» What is needed: Lines from the beginning of the data below through the one containing "Subscribe (1101, 51)" are to be printed exactly as they appear.

[Exercise data]

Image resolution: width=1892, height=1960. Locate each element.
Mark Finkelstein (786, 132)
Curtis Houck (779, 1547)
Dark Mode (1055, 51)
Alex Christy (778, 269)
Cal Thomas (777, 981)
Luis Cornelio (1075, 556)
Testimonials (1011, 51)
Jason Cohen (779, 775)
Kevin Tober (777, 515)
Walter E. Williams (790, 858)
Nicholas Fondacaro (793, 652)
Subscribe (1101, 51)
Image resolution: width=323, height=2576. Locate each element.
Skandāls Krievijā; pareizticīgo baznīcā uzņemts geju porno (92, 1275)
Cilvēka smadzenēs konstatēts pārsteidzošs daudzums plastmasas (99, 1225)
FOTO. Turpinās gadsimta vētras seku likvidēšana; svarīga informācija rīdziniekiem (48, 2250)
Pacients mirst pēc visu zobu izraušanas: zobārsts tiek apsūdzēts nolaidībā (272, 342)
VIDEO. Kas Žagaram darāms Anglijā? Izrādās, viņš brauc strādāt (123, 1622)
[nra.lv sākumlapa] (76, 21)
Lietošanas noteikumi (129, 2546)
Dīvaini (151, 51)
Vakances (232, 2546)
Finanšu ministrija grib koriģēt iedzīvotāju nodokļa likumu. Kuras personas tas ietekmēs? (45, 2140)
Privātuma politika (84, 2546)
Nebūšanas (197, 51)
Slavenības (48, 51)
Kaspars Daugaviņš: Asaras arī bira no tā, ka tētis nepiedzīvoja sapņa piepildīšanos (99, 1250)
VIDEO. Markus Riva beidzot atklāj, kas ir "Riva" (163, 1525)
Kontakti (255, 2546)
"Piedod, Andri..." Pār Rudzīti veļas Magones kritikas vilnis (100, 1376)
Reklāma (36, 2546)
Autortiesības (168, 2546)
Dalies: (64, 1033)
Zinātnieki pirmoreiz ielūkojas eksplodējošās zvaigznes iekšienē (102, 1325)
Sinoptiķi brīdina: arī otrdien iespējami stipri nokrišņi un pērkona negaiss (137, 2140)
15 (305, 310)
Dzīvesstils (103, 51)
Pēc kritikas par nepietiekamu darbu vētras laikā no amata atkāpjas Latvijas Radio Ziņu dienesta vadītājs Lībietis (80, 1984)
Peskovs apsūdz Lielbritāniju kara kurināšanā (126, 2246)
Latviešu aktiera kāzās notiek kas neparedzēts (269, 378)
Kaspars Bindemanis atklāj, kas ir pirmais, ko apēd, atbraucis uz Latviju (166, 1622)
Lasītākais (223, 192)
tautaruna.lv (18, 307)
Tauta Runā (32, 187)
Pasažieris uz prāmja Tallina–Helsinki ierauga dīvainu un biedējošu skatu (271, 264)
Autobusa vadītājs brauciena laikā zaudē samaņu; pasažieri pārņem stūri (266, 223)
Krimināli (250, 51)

[/Exercise data]

» Exercise solution:
Image resolution: width=1892, height=1960. Locate each element.
Mark Finkelstein (786, 132)
Curtis Houck (779, 1547)
Dark Mode (1055, 51)
Alex Christy (778, 269)
Cal Thomas (777, 981)
Luis Cornelio (1075, 556)
Testimonials (1011, 51)
Jason Cohen (779, 775)
Kevin Tober (777, 515)
Walter E. Williams (790, 858)
Nicholas Fondacaro (793, 652)
Subscribe (1101, 51)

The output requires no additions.